Vinte anos mais tarde, o período Reagan continua a ser a era de ouro dos neoconservadores. ""A América está de volta", proclamava o presidente. É o fim dos tempos de sentimento de culpa e da dúvida histórica. Redução nos impostos e luta contra o ""império do mal": não se cogita mais a coexistência pacífica, mas a ""guerra nas estrelas" para forçar a URSS a fazer um esforço militar que sua economia não consegue sustentar. Os neoconservadores não se distinguem unicamente por sua posição com relação à URSS. Eles se opõem à esquerda também em outros pontos. Na área econômica, eles adotam o monetarismo de Milton Friedman e da escola de Chicago. Na área social, são radicalmente contrários ao Estado de bem-estar social, que, para eles, exerce efeitos desastrosos sobre a comunidade negra.

Exigências morais
Para Michael Horowitz, um dos dirigentes do Hudson Institute, professor de direito engajado, em sua época, no combate à discriminação racial, ""os benefícios familiares instalaram o Estado no lugar do homem na família negra".

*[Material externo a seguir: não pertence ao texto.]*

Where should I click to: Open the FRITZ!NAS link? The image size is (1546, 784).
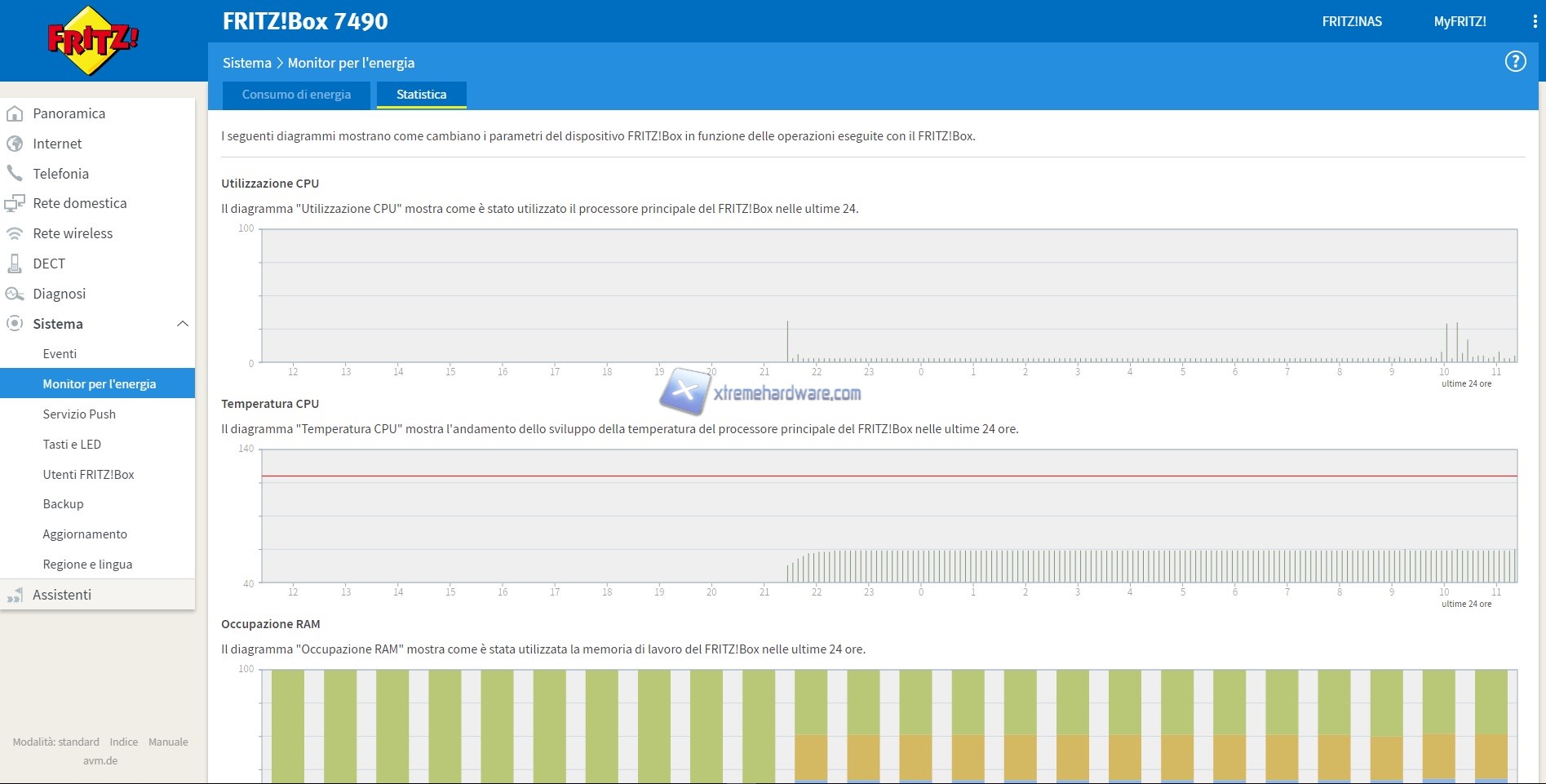[x=1351, y=22]
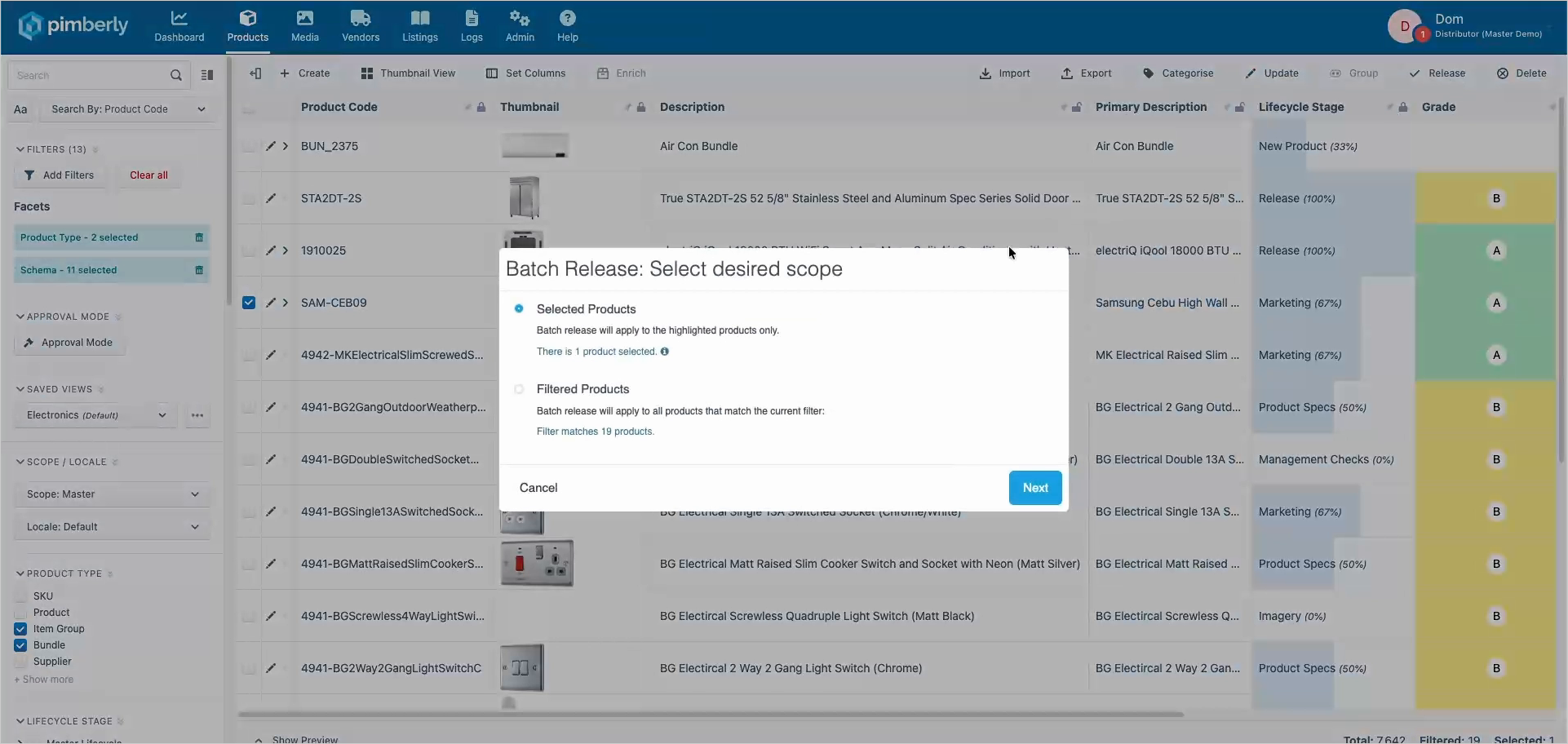Open the Admin menu

tap(520, 26)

Por razões análogas, os neoconservadores são hostis à política de ação afirmativa, que garante o acesso de membros de minorias a determinadas funções. Em outras palavras, os neoconservadores reafirmam os princípios da direita tradicional: família, trabalho, esforço individual, moral, menos Estado e mais responsabilidade.
São a favor da pena de morte -para eles, é a moral da responsabilidade individual-, contra a limitação do direito de portar armas de fogo e contra o aborto, se bem que esse último tema deixe alguns deles incomodados.
Aos olhos deles, os EUA são a nação providencial, guiada por exigências morais incontestáveis -""não negociáveis", dizia o presidente George W. Bush no discurso que pronunciou em junho em West Point- e cujos interesses se identificam com os da humanidade inteira. Com Bush, os neoconservadores reencontraram a inspiração dos anos Reagan. O inimigo não é mais o comunismo -é o terrorismo islâmico-, mas os princípios que devem guiar a nova luta da América não mudaram: ""clareza moral" e ""guerra justa".